The matching result between the facial area indicated by the facial area coordinates and the action sequence in at least one image of the image sequence is determined as the matching result between the image sequence and the action sequence.
The detection method according to claim 8 or 9, wherein the matching is determined based on at least one of the facial area coordinates, the facial number, the image sequence, and the action sequence.

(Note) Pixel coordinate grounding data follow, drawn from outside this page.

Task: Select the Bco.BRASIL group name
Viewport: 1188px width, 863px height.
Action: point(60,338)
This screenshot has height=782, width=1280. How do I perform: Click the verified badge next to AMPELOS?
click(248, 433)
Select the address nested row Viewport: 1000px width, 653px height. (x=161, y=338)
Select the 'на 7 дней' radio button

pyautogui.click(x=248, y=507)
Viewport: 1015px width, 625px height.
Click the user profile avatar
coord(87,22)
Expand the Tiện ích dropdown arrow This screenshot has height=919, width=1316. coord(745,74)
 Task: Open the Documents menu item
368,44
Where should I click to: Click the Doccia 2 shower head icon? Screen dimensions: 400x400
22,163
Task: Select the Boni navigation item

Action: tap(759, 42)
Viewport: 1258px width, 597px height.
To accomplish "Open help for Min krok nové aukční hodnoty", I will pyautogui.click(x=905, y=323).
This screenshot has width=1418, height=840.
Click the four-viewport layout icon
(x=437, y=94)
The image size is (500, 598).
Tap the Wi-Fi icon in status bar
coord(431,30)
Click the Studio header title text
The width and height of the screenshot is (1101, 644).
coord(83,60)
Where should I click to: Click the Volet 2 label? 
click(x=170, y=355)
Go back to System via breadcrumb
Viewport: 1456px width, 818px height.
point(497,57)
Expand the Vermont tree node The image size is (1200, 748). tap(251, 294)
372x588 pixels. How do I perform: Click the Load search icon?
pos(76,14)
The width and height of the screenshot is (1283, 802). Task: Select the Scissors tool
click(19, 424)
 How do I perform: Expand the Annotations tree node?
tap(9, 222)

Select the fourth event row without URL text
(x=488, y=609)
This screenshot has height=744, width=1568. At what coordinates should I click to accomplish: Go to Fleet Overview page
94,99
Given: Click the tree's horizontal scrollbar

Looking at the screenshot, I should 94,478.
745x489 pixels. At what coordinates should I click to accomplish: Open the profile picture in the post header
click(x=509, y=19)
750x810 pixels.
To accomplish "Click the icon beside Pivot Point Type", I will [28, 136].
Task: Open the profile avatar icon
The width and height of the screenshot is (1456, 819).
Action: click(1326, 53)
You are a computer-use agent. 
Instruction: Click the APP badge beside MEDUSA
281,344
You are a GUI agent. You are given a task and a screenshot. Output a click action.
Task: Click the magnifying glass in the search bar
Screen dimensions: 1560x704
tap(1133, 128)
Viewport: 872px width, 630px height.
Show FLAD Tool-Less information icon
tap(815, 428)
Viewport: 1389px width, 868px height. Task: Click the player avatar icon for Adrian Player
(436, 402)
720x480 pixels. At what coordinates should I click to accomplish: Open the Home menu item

The results also include:

When it is determined that the number of images corresponding to the smallest facial number in the image sequence is greater than the first threshold, the matching result is determined to be a matching failure.
The detection method according to any one of claims 1 to 10, characterized in that the detection method further includes at least one of the following:

When it is determined that the detection result is that the detection fails, a first instruction is sent to the terminal, and the first instruction controls the terminal to enter a page for resending the detection request;

When it is determined that the number of times the first instruction is sent to the terminal within the third preset time reaches the second threshold, in response to the detection request sent by the terminal through the page, a second instruction is sent to the terminal, the The second instruction is used to notify the terminal that the server rejects the detection request;

If it is determined that the time from sending the first instruction to receiving the new image sequence is greater than the fourth preset time, a second instruction is sent to the terminal.
A face detection device applied to a server, characterized in that the detection device includes:

An image sequence receiving module, configured to receive an image sequence sent by the terminal in response to the action sequence, where the image sequence includes multiple frames of images;

The action content processing module is used to sequentially obtain an action content in the action sequence as the current action content, and perform the following operations: determine the starting image corresponding to the current action content, and determine the starting image in the image sequence in sequence The action score of at least one image after the image and the current action content; determine the matching result corresponding to the current action content based on the action score of any image; determine the image sequence based on the matching results corresponding to all action content in the action sequence The matching result with the action sequence;

A detection result generation module is used to generate detection results based on the matching results of the image sequence and the action sequence.
An electronic device, characterized by including:

processor;

Memory used to store instructions executable by the processor;

The processor is configured to call instructions stored in the memory to execute the detection method according to any one of claims 1 to 11.
A computer-readable storage medium on which computer program instructions are stored, characterized in that when the computer program instructions are executed by a processor, the detection method described in any one of claims 1 to 11 is implemented.
A computer program product includes computer readable code, or a non-volatile computer readable storage medium carrying computer readable code. When the computer readable code is run in a processor of an electronic device, the electronic device The processor in the device executes the detection method described in any one of claims 1 to 11.